Even easier to ignore. When the time comes, all the feeding tubes in the world will not matter. And in that case, even still…he will have won.

“So what should I tell your father? That you are completely vacant of all of your once vaunted intelligence?”

You cannot provoke me. Light’s eyes are getting dry from watching the security camera without blinking, so he closes them. The air conditioning kicks in, and he listens to it hum without interest.

“I have noticed that you are only so unresponsive when I'm actually here. You seem to have no compunction about moving or speaking when it is only the camera. Could you explain to me why the difference is important?”

Light can feel himself start to shake, minutely. He’s going to laugh. He could laugh until his lungs burst. It would infuriate Ryuzaki - or it would give him the response that he needs. He can hear L lean forward, one hand against the glass.

“Light, what is it?” L sounds almost anxious, but Light knows better than to fall for that. He tosses his head back and smiles instead. He has never noticed before how white is not none of the colors but all of them, and he can see them swirling over each other now, within the ceiling. It is a bleak future, to think of staying here.

So it’s a good thing he knows he won’t be staying.

Sooner or later Ryuk will run out of patience, and win the game for him. Checkmate, L, he thinks, and the laugh bubbles up behind his teeth and bursts out of him like a living thing, clawing at the glass because the room is too small to hold it in.

**

L’s voice is flat and unamused. “What do you want?” He asks, sharply. Light can see him standing, or slouching, and isn’t that uncommon?
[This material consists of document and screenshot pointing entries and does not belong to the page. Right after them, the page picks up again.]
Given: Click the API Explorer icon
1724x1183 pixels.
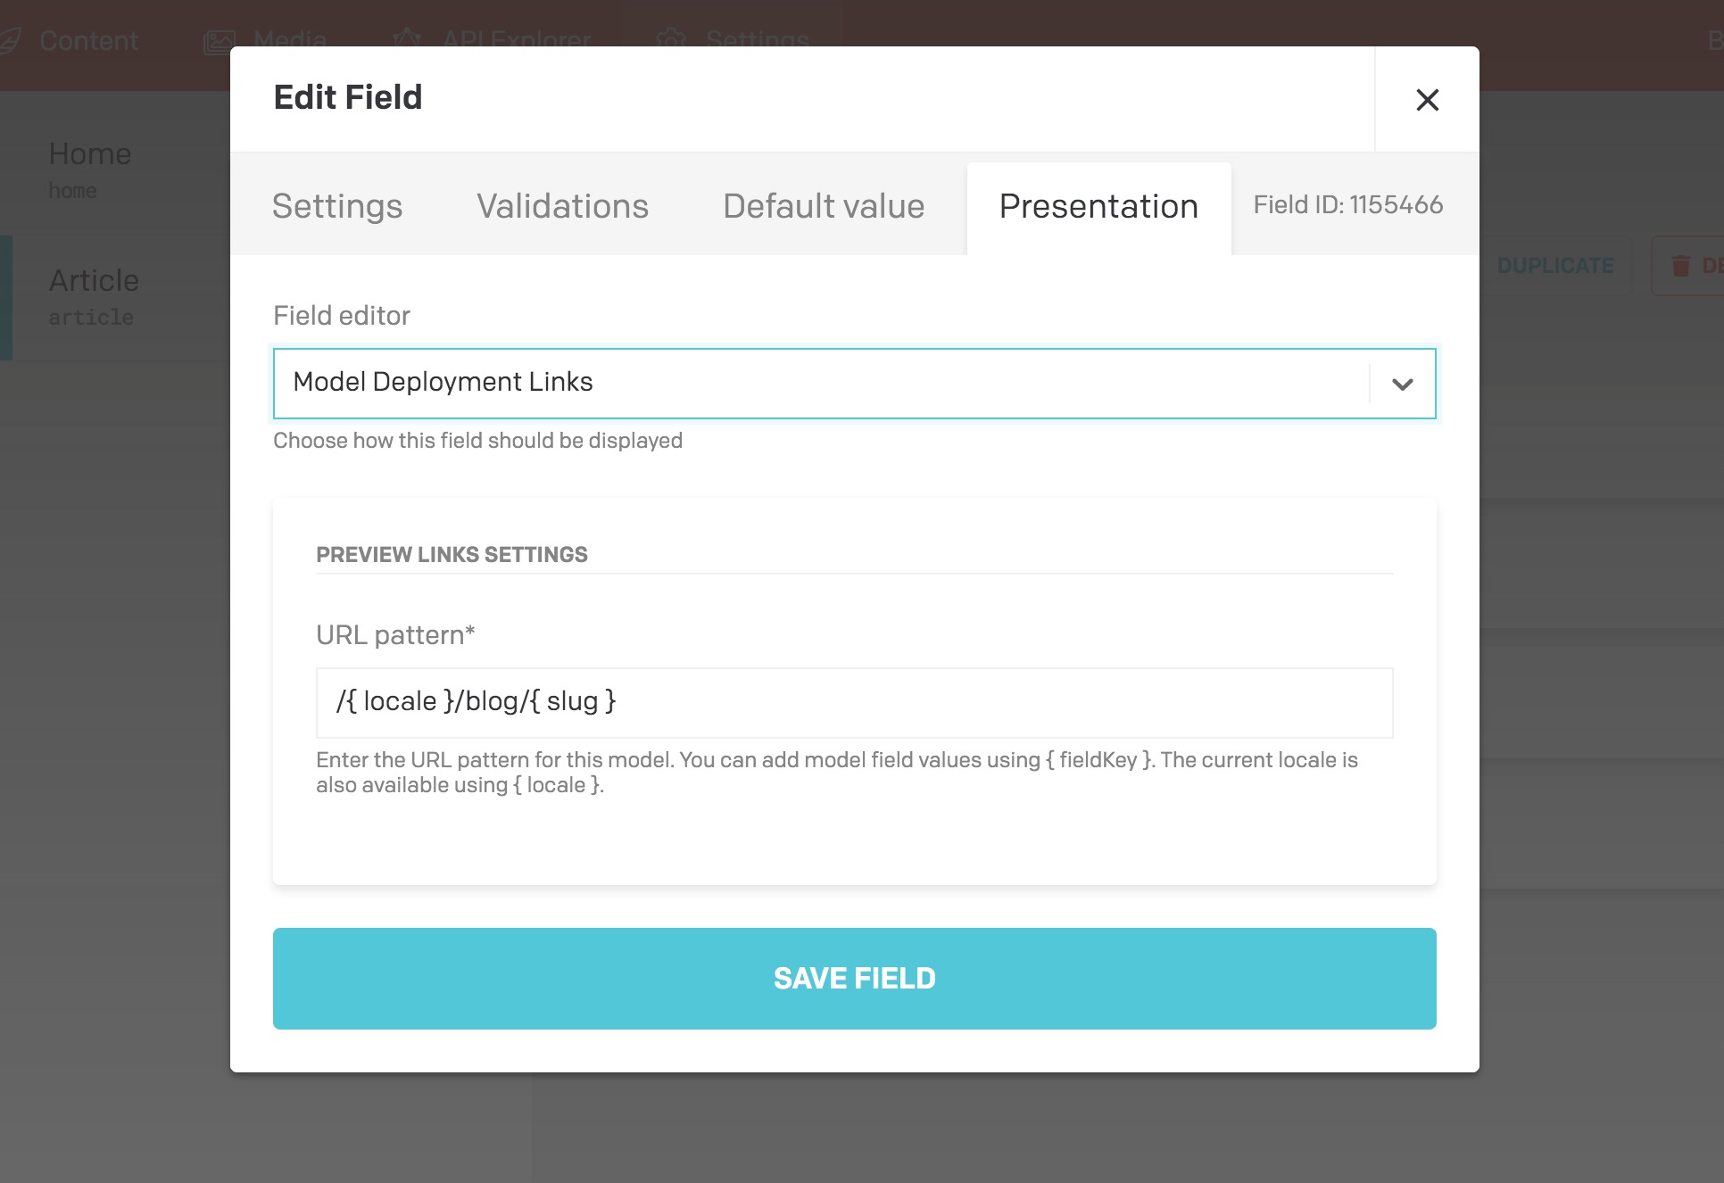Looking at the screenshot, I should pos(407,39).
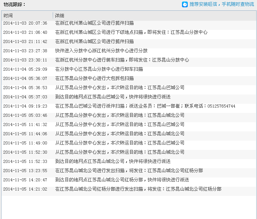This screenshot has width=257, height=219.
Task: Click the 时间 column header
Action: (8, 16)
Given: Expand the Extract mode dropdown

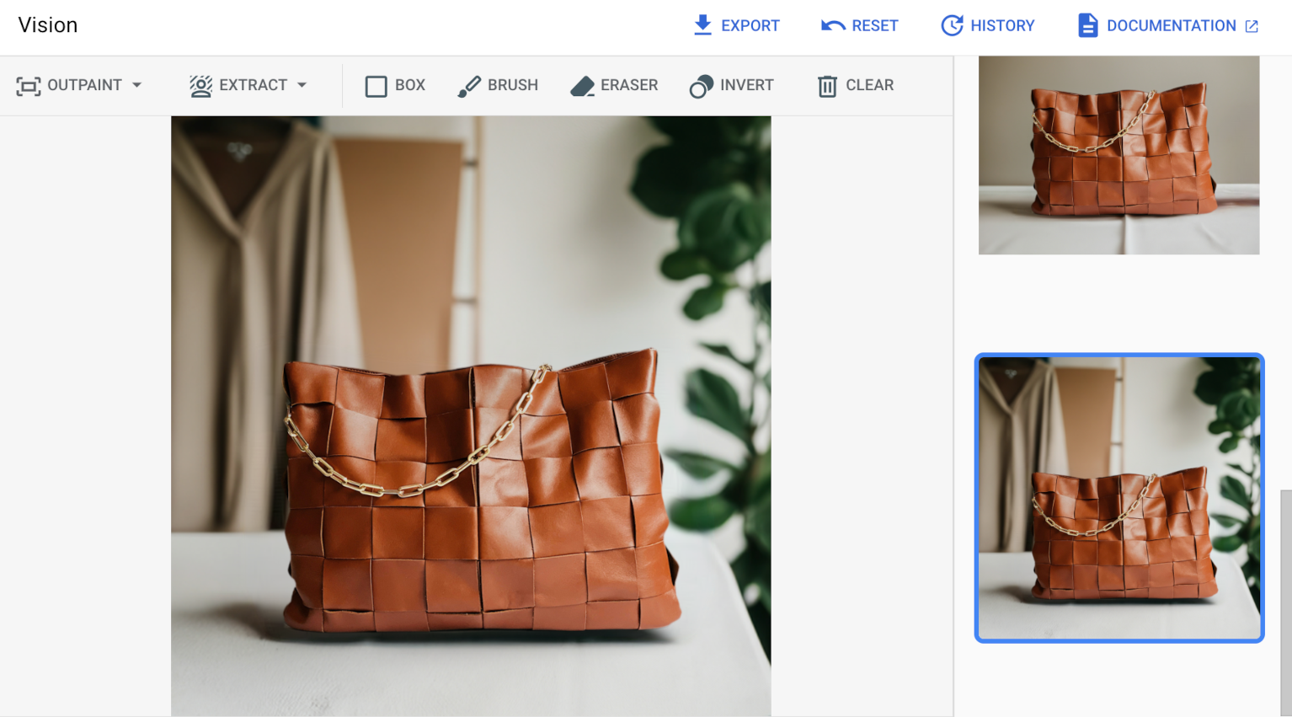Looking at the screenshot, I should (303, 85).
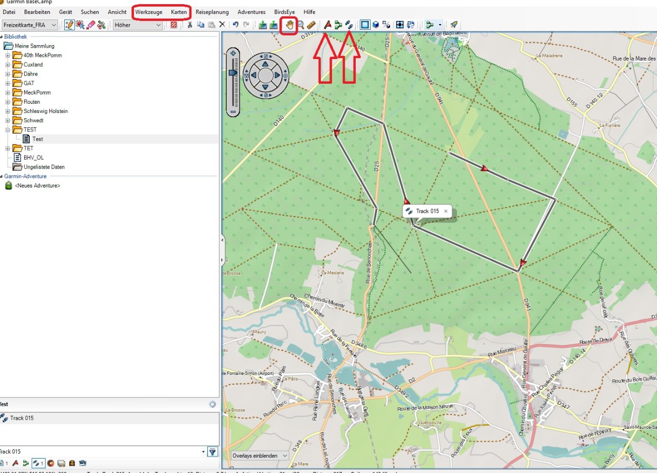Open the gear options for Test list
The width and height of the screenshot is (657, 473).
pos(212,405)
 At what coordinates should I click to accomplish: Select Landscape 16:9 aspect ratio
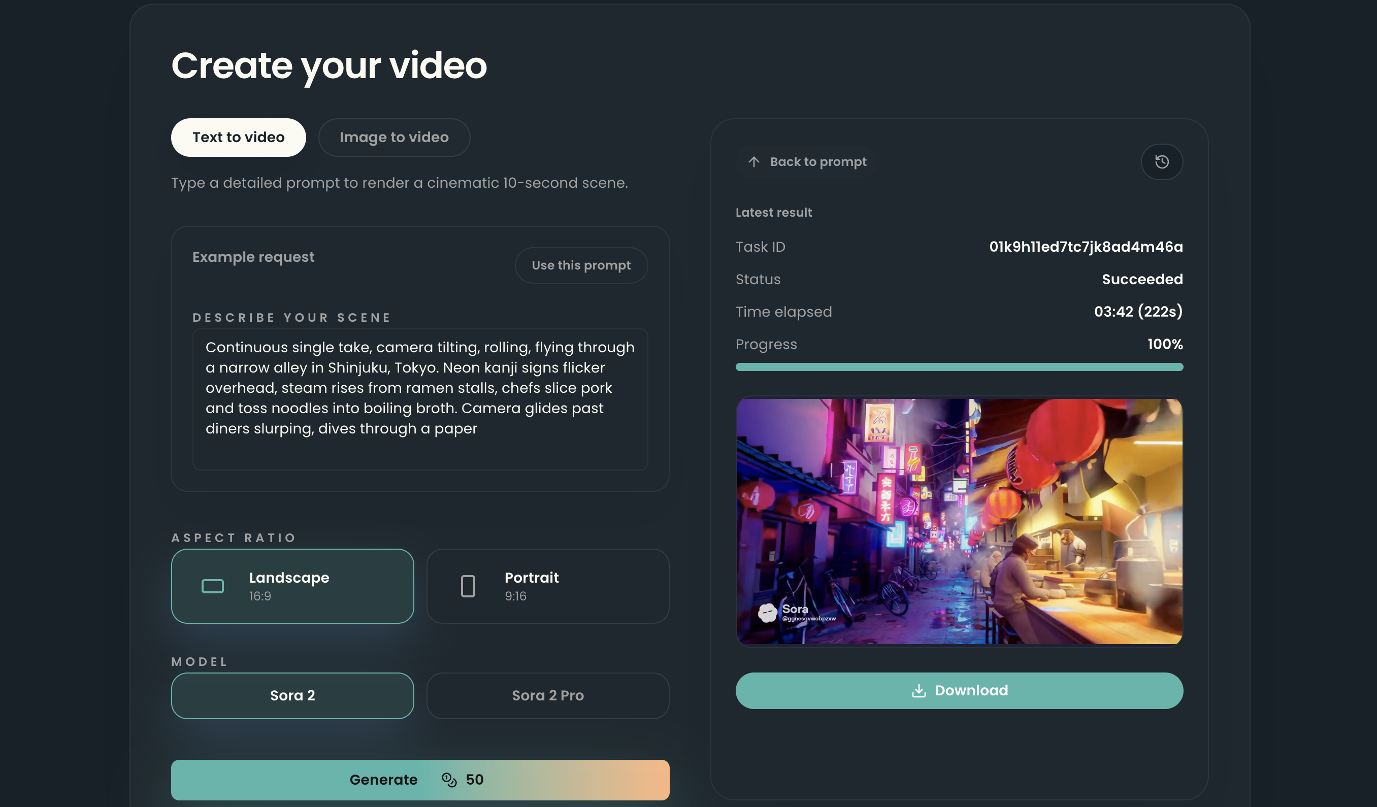tap(292, 586)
“Apples,” Ryuk hisses, bouncing uncomfortably around the glass cell, and they both ignore him.

“You seem to have no interest in visitation. You haven’t responded to offers of better accommodation. In fact, it is safe to say that you haven’t responded to anything. You are holding out for something, Light Yagami. What is it?”

Light tries not to let his mouth twitch.

“I am not,” he says through gritted teeth, “Going to execute you.” Not until I’ve won, Light can hear under his voice.

L grows tired of the silence quickly. Perhaps he knows the likelihood of it being broken is less than forty percent. “I will come back when you are ready to speak,” he says, cool once again. “And not before. Good day, shinigami.”

Light looks up at the security camera and smiles a little more. He knows L will be back before that.

He’ll never be able to resist.

**

Madness is like nothing else.

Unless madness is like a shinigami doing handstands, and breathing on your ear, Hey Light, I'm sick of waiting. It’s been interesting.

Unless madness is like the smile when you’ve won everything there is to win.

Unless this, here, now, is madness.

He looks up at the security camera, winking its small red light of an eye at him. “L,” he manages to say, “I’ve-“

Somewhere in another life, Light Yagami breathes his last on a stairwell in an empty warehouse. The worst, now, is over.